As of June 2018, the Financial Crimes Enforcement Network (FinCEN) Marijuana Banking Update reports that 411 depository institutions actively bank marijuana businesses in the United States as reported in the Suspicious Activity Reports (SARs). In the 2018 legislative session, 12 states have addressed the financial services-cannabis issue: California, Colorado, Georgia, Maine, Michigan, New Jersey, New York, Ohio, Tennessee, Utah, Washington and West Virginia.
In October, the U.S. District Court for the District of Colorado upheld the validity of the Interstate Insurance Product Regulation Compact as a proper delegation of authority by a legislature under the state’s Constitution. Sadly, the case Amica Life Insurance Company v. Wertz, arose from the suicide of a Colorado resident, Martin Fisher, 14 months after the plaintiff, Amica Life Insurance Company issued him a life insurance policy. The policy contained a two-year suicide exclusion, which is lawful under a regulation promulgated by an administrative agency created by the Interstate Insurance Product Regulation Compact, an interstate compact to which Colorado is a party. The court concluded “to its surprise—that the Colorado Legislature may validly delegate to an administrative agency the power to promulgate a regulation that modifies a statute. Moreover, there is no barrier to the Colorado Legislature delegating such authority to an interstate administrative agency.” This case was one of first impression with respect to addressing the fundamental issue of whether states can enact legislation to create and delegate to an interstate collective body of member states the power to develop and agree upon uniform insurance product standards without congressional intervention.
Both departments announced final rules for a grant program for states, territories, tribal organizations and the District of Columbia to upgrade 911 call centers under the Next Generation (NG911) standards. The program will be administered by the National Telecommunications and Information Administration (NTIA) under the Department of Commerce, and the Transportation Department’s National Highway Traffic Safety Administration (NHTSA). NG911 upgrades the entire emergency response system, so that citizens, first responders and 911 call takers can all use IP-based, broadband enabled technologies to coordinate emergency responses. As way of background, about 70-80 percent of all 911 calls are placed from wireless phones, but 911 call centers rely on outdated networks that are capable of only receiving voice calls under limited amounts of data. If a caller wishes to send a text, image, video or other communication that utilizes large amounts of data, the center will not be able to receive the information. NG911 updates the network to enhance call location accuracy, receive a diverse set of incoming emergency information, and improve rerouting and coordination efforts.

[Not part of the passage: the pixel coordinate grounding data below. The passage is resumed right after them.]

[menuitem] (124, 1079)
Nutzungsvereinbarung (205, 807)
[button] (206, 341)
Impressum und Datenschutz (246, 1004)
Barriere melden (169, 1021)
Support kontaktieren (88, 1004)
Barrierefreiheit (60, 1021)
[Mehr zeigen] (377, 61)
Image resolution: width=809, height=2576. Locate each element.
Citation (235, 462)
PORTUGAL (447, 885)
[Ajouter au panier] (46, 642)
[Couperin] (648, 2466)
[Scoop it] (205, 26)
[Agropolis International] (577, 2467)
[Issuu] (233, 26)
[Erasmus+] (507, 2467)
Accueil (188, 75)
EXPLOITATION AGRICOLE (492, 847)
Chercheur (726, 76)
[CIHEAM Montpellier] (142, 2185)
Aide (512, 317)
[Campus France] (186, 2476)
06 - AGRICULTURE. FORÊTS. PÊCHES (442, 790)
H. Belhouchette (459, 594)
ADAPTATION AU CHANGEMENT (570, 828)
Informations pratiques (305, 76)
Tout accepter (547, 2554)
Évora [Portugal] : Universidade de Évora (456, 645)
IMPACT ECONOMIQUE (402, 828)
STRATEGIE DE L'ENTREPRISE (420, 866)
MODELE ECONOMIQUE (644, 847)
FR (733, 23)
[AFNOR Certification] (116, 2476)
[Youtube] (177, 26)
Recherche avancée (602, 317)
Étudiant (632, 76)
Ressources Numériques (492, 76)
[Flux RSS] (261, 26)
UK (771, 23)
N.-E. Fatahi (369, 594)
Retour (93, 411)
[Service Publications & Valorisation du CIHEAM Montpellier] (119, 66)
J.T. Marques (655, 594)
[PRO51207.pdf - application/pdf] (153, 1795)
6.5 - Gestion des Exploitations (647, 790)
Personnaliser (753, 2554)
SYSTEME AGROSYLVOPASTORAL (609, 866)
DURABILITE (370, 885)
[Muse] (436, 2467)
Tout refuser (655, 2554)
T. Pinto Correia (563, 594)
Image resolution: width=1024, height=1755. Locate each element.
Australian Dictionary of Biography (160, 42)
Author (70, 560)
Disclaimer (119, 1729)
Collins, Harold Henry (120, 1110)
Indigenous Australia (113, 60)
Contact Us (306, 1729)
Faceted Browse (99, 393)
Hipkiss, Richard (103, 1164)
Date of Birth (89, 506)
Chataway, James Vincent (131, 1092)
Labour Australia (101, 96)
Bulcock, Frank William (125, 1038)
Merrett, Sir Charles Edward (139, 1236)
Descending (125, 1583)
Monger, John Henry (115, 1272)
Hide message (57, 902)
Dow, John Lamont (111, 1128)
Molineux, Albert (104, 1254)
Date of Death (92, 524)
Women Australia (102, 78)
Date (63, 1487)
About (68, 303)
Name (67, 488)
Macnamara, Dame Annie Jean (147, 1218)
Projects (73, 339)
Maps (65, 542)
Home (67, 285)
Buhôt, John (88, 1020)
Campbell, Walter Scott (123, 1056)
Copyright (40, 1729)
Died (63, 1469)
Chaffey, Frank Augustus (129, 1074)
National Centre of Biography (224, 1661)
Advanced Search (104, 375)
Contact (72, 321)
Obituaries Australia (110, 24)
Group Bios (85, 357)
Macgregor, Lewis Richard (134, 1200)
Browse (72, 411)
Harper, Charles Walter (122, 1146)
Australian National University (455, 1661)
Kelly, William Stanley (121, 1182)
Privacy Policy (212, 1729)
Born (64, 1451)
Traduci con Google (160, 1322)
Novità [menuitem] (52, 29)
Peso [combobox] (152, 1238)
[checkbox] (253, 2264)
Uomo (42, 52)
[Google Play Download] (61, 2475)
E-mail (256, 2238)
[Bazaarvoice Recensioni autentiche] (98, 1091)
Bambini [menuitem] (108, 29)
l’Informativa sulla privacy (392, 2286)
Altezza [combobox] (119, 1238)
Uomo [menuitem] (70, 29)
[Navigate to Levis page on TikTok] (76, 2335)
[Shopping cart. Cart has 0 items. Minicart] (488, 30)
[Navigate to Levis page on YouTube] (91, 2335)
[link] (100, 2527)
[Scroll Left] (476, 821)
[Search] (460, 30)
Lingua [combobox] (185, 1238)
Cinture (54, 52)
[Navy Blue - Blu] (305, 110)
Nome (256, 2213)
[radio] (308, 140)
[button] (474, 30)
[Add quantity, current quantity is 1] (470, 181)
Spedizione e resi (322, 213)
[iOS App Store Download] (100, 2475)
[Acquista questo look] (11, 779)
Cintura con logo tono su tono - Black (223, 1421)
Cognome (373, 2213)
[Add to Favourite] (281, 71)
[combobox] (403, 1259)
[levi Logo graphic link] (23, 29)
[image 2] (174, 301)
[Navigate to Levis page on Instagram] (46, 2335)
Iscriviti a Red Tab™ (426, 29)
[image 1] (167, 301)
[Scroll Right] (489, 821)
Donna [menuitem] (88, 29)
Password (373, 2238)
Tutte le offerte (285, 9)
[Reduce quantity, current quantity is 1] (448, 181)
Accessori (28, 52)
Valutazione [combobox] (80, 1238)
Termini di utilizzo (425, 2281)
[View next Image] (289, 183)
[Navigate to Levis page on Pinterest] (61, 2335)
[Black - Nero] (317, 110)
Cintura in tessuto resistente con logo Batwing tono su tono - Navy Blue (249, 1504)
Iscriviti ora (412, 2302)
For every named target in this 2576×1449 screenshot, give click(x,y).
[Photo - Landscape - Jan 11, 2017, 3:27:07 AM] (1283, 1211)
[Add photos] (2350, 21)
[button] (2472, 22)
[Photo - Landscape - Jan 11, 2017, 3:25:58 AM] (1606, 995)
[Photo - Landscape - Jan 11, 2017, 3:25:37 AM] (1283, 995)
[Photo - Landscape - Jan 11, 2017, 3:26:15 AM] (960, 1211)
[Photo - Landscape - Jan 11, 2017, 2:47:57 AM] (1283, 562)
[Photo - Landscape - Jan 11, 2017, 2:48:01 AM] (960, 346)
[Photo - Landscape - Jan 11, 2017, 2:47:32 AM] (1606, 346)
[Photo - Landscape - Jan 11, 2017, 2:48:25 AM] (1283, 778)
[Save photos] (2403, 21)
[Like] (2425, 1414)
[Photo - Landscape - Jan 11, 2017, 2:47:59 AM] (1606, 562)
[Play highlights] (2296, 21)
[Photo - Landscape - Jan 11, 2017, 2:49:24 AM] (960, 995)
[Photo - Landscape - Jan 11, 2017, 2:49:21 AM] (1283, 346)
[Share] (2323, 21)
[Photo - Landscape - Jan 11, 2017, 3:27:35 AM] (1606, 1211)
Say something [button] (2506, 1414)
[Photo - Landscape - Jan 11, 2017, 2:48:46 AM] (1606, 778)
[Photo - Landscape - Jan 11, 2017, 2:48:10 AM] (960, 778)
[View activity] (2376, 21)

They will release information on how to apply for the grants in a forthcoming Notice of Funding Opportunity.
At the end of September, the FCC issued its Declaratory Ruling and Third Report on Accelerating Wireless Broadband Deployment by Removing Barriers to Infrastructure Investment. In response, NCSL and the National Governors Association wrote a letter urging the FCC to oppose the declaratory ruling, report and order. As NCSL and NGA point out in the letter, the FCC’s proposed shot clocks—the time state and local governments have to review wireless facility siting applications—and the fee caps will preempt all 20 states that have passed small cell legislation in cooperation with industry and localities. Not only will these 20 states be affected, but it also ties the hands of any other state that is looking to ensure inclusive and equitable access to high speed internet services to residents. State and local governments have an important responsibility to protect and respond to constituents concerns regarding access, equity and safety, and these preemption measures compromise that traditional authority.